EXERCISE GOAL. Reproduce the listing word for word, from its first line through the line with "Action: (x=1462, y=113)".
---
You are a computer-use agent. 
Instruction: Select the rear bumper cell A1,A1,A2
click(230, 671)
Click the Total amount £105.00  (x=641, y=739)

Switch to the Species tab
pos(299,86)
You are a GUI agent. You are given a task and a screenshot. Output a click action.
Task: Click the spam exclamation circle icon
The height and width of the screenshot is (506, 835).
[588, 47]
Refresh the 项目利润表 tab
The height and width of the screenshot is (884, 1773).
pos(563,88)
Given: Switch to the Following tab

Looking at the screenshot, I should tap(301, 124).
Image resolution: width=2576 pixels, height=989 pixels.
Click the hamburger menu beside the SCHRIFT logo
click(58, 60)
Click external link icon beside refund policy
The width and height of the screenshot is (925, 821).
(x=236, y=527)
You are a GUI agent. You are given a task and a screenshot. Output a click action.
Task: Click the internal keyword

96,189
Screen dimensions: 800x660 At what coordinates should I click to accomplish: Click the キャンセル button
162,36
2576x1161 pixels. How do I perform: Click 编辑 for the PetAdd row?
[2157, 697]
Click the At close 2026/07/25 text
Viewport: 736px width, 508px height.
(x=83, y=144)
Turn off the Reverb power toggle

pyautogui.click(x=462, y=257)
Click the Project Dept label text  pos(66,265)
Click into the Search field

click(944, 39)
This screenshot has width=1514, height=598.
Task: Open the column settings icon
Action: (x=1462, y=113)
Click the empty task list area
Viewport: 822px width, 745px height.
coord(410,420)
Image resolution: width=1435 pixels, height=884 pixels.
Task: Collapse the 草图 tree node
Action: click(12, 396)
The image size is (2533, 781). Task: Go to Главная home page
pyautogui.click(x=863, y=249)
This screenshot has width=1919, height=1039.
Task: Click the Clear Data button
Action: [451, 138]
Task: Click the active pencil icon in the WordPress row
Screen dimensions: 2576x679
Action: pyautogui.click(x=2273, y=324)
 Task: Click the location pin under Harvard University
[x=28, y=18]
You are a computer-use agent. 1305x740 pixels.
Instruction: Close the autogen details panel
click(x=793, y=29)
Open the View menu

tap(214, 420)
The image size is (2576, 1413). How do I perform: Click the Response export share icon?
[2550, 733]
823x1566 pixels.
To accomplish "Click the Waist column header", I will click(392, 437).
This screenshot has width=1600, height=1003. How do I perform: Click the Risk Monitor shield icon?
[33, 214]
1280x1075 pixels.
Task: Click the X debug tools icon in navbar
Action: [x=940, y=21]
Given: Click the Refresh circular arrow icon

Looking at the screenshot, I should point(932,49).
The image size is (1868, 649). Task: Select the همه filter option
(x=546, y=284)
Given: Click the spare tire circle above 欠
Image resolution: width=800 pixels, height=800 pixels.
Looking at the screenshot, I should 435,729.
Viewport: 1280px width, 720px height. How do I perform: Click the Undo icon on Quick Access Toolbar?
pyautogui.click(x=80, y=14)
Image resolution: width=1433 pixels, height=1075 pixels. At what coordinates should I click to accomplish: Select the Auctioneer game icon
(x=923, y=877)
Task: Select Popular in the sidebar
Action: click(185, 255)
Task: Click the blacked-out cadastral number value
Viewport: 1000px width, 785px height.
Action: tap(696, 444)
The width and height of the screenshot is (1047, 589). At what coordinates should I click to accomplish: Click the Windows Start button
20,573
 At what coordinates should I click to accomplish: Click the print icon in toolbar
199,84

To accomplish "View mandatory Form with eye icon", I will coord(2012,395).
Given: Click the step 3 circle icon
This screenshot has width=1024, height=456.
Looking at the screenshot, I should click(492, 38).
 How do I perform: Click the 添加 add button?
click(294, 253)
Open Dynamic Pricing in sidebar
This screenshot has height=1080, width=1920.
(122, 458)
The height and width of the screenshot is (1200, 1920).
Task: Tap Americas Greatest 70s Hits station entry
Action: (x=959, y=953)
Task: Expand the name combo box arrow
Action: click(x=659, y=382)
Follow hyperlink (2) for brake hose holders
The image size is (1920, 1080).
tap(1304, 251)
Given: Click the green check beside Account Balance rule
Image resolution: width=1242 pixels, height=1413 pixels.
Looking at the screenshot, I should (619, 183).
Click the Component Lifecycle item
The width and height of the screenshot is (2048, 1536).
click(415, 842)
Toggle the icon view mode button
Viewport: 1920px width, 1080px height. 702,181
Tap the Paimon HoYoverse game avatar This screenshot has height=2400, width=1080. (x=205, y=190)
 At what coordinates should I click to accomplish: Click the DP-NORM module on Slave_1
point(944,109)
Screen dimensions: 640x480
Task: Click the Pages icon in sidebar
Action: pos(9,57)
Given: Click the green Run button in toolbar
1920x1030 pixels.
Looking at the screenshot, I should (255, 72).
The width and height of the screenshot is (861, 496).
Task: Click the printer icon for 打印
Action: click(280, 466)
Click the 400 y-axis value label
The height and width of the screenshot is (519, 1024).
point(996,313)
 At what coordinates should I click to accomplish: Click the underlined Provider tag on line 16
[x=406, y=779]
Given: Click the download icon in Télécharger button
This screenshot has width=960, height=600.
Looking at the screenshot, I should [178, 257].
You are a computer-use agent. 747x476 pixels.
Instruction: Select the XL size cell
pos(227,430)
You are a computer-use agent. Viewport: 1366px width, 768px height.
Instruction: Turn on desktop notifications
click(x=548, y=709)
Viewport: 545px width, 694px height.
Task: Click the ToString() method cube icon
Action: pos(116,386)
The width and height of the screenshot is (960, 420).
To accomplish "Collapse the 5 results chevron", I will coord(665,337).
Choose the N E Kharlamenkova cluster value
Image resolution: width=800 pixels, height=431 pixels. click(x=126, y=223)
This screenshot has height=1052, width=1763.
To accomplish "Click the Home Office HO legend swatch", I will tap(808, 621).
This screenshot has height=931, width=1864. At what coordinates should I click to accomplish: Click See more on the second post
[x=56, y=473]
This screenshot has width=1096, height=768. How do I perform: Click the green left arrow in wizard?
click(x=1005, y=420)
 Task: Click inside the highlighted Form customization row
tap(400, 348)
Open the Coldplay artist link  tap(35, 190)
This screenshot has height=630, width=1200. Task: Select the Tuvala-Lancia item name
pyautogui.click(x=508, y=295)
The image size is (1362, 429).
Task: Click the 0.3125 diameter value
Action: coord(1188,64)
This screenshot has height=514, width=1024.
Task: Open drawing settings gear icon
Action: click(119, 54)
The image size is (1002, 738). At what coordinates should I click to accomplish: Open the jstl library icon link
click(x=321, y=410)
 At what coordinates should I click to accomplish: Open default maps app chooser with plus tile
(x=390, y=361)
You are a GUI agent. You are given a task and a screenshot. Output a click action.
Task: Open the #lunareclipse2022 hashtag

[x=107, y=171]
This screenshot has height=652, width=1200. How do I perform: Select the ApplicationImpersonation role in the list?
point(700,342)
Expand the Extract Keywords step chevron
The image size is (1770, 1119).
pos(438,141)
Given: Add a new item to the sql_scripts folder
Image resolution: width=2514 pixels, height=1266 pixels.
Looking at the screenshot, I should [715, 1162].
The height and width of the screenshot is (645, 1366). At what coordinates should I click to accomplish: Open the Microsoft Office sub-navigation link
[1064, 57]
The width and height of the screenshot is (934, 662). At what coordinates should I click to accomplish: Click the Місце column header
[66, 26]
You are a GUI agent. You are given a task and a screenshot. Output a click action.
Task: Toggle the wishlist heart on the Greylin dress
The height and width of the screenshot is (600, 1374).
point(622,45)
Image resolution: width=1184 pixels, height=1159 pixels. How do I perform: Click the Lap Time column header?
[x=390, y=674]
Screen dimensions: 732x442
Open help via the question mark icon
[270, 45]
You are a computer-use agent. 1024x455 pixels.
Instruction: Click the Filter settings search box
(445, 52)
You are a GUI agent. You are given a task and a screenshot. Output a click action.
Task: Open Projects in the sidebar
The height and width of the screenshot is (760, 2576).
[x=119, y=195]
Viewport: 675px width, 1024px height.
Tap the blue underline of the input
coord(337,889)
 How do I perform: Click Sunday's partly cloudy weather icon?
---
FINAL ANSWER.
You are a computer-use agent. 
Instruction: Select the rear bumper cell A1,A1,A2
click(230, 671)
Click the Total amount £105.00  (x=641, y=739)

Switch to the Species tab
pos(299,86)
You are a GUI agent. You are given a task and a screenshot. Output a click action.
Task: Click the spam exclamation circle icon
The height and width of the screenshot is (506, 835).
[588, 47]
Refresh the 项目利润表 tab
The height and width of the screenshot is (884, 1773).
pos(563,88)
Given: Switch to the Following tab

Looking at the screenshot, I should tap(301, 124).
Image resolution: width=2576 pixels, height=989 pixels.
Click the hamburger menu beside the SCHRIFT logo
click(58, 60)
Click external link icon beside refund policy
The width and height of the screenshot is (925, 821).
(x=236, y=527)
You are a GUI agent. You are given a task and a screenshot. Output a click action.
Task: Click the internal keyword

96,189
Screen dimensions: 800x660 At what coordinates should I click to accomplish: Click the キャンセル button
162,36
2576x1161 pixels. How do I perform: Click 编辑 for the PetAdd row?
[2157, 697]
Click the At close 2026/07/25 text
Viewport: 736px width, 508px height.
(x=83, y=144)
Turn off the Reverb power toggle

pyautogui.click(x=462, y=257)
Click the Project Dept label text  pos(66,265)
Click into the Search field

click(944, 39)
This screenshot has width=1514, height=598.
Task: Open the column settings icon
Action: (x=1462, y=113)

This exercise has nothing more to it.